Не успеваю я раскрыть рот, чтобы дать ему достойную отповедь, как в дверях появляется Шеф. Пригладив свою катастрофически редеющую шевелюру, он начальственным тоном обращается ко мне:
— Я не привык обрывать свою речь на полуслове. Поэтому извольте дослушать. Бандит мертв, и я хотел рассказать, каким образом он погиб, поскольку вы способны оценить подобные истории. Словом, его привезли в больницу. Когда санитары вытаскивали носилки из «скорой помощи», один из них споткнулся на пандусе и раненый кувырком полетел на бетон. Его подобрали, он все еще был жив. Когда его стали поднимать в лифте, отключился ток. Через несколько минут неполадки устранили, но тем временем бандит очухался, сполз с каталки и спрятался под нею. Понятное дело, впотьмах этого никто не заметил. Дали свет, лифт поехал на нужный этаж, санитары были увлечены разговором. Распахнулась дверь, каталку стали вывозить из лифта, и тут санитар, выходивший последним, споткнулся об ноги спрятавшегося бандита и обнаружил, что умирающего под одеялом нет. А «умирающий» выскользнул в коридор — и на лестницу. С воплем бросился через перила. Жуть, да и только!

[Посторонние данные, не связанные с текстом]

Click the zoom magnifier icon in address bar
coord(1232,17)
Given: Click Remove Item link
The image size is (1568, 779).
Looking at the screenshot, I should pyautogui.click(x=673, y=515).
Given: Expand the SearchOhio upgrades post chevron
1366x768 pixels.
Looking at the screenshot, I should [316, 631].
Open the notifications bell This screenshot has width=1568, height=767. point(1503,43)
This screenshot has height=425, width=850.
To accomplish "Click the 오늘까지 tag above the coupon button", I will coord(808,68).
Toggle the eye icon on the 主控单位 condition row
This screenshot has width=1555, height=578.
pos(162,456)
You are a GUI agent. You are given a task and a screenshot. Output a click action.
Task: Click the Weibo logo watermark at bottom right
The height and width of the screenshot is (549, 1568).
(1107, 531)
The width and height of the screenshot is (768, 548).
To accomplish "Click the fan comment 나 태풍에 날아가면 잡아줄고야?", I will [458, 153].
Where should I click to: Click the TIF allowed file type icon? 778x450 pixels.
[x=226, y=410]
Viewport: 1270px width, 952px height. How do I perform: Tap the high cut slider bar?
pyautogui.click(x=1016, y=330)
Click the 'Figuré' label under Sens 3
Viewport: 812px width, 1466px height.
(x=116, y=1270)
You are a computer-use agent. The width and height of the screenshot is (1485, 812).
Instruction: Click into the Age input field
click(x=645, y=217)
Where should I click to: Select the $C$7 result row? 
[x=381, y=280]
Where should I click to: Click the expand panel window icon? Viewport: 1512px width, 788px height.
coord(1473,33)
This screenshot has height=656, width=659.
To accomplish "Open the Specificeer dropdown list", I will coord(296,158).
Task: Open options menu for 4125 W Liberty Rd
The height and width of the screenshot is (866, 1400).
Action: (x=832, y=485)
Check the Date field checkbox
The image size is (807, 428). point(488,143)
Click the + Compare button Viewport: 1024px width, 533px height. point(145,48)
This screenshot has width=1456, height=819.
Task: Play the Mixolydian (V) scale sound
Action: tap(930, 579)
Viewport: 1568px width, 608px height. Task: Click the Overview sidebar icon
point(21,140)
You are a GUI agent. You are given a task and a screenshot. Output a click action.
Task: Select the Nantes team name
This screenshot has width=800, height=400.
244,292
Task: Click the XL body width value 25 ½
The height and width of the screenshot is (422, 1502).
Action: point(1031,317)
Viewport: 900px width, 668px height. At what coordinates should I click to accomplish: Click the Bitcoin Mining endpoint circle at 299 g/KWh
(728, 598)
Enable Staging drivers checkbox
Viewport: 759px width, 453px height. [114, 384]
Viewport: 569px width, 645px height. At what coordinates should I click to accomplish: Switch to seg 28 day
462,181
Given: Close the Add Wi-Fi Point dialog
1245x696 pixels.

Я смотрю на Хмурого. Он преспокойно выдерживает мой взгляд, а в уголках губ затаилась легкая усмешка.
— Эксперты изучили пугач? — спрашиваю я Шефа.
— Конечно. Должен признаться, превосходное оружие. Беллок в подробностях пересказал, как все было. Вы отлично справились с заданием, теперь у нас одной заботой меньше. Беллок считает, что вы вполне способны в одиночку проводить подобные операции, в подстраховке не нуждаетесь, поскольку в состоянии сами постоять за себя.
— Полностью согласна, — угрюмо буркаю я, глядя на Даниэля.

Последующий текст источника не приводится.